MA: Because they don’t bother to look for workable solutions. They approach problems based on rigid stances. We can’t approach it like that. And the issue is not only the Union issue, but it is also concerned with the Rakhine people. The wishes of Rakhine politicians must be taken into account as a priority.

KZM: I think it is even more important to consult with leaders of the Rohingya community.

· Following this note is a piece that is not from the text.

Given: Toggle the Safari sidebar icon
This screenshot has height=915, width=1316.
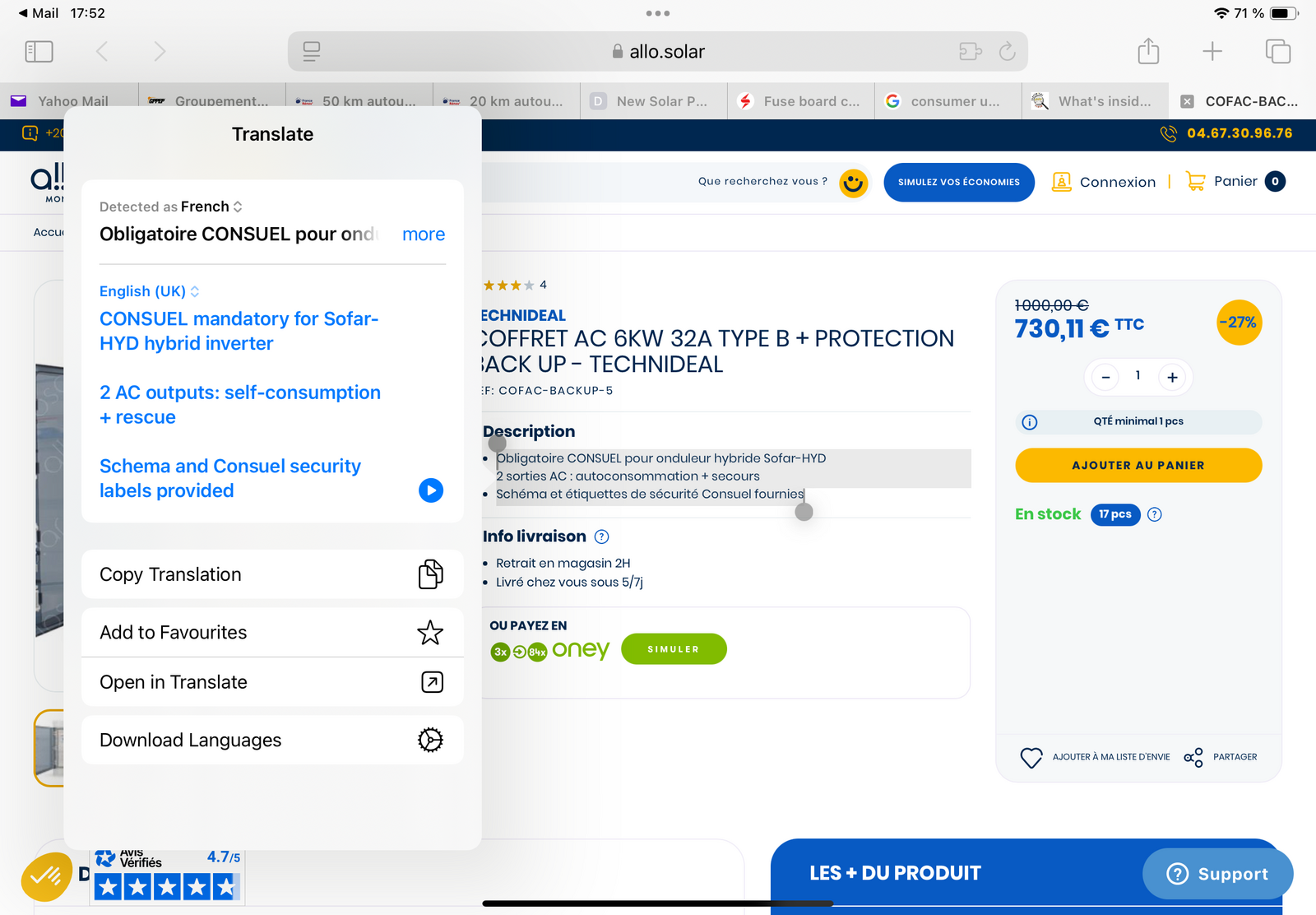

MA: The problem must be solved in consultation with leaders of the Rakhine and Rohingya communities. It is indisputable that the two societies have lived together. Saya Chit Win Maung I would like to point out that it is not true that Rohingya do not have [identity] documents. They do. The problem started and developed because the government confiscated white cards [temporary ID cards] and did not give any ID cards back to them. This is one of the factors. People may say there is no discrimination in Myanmar. But go to the passport office at the center of Yangon, and you will see that there is a separate counter for people of mixed blood. This is discrimination. To criticize openly, you can’t tell the world there is no discrimination while you do such things shamelessly. According to the 1982 Citizenship Law, those who have lived in Myanmar since before 1824 are classified as ethnic people. But things are different on the ground, and [ethnicity eligibility] is quite complicated even in the mainland. I am not talking about whether or not they are eligible for citizenship or whether or not they are Rohingya as they claim, but I want actions taken properly according to the 1982 Citizenship Law. Why can’t they [Rohingya] be settled back to their original places? We are talking about those 700,000 people who fled from Rakhine. But even those in Aung Mingalar [Ward] in Sittwe still can’t travel freely. So, there is no way to solve this problem. Rakhine and Rohingya people have lived together for a long time ago. Rather than making decisions on their behalf, we should consult with Rakhine politicians and Rohingya community leaders, and take actions step by step.